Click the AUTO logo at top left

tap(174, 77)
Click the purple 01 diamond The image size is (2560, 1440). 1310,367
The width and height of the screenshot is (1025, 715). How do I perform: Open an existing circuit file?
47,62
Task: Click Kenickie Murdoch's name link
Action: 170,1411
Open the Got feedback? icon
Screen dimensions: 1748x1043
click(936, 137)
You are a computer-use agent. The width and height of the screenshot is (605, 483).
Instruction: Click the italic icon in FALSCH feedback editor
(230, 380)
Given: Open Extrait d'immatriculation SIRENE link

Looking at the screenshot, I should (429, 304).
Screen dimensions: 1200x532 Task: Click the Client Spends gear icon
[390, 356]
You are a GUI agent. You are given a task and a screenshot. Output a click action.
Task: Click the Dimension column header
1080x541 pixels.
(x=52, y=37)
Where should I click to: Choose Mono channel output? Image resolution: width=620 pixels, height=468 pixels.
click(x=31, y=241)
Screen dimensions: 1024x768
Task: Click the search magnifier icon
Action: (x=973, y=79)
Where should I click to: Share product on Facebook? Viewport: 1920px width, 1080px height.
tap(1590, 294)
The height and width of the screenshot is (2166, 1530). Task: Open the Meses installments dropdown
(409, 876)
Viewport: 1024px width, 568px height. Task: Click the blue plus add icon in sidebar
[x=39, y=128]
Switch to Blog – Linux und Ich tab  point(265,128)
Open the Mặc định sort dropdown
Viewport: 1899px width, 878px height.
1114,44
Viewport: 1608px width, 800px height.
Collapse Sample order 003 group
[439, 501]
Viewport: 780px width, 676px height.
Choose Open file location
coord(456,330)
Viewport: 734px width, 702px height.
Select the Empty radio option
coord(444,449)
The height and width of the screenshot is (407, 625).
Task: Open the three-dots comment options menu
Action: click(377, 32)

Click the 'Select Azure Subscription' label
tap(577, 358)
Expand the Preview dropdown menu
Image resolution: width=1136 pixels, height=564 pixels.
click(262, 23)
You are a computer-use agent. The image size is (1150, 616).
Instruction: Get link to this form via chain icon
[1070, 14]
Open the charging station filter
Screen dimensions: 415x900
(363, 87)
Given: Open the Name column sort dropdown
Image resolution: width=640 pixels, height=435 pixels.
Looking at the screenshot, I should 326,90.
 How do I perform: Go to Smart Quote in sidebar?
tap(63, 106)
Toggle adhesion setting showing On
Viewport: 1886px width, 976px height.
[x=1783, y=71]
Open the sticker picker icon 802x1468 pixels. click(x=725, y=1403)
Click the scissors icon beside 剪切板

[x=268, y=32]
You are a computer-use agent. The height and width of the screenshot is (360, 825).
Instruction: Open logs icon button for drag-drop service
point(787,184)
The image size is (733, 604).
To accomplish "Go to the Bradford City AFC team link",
+ + + + + + +
ABOUT THIS EXERCISE ->
Counting the lines of the material that hold the string "sort", state the total and nothing besides.

ANSWER ->
2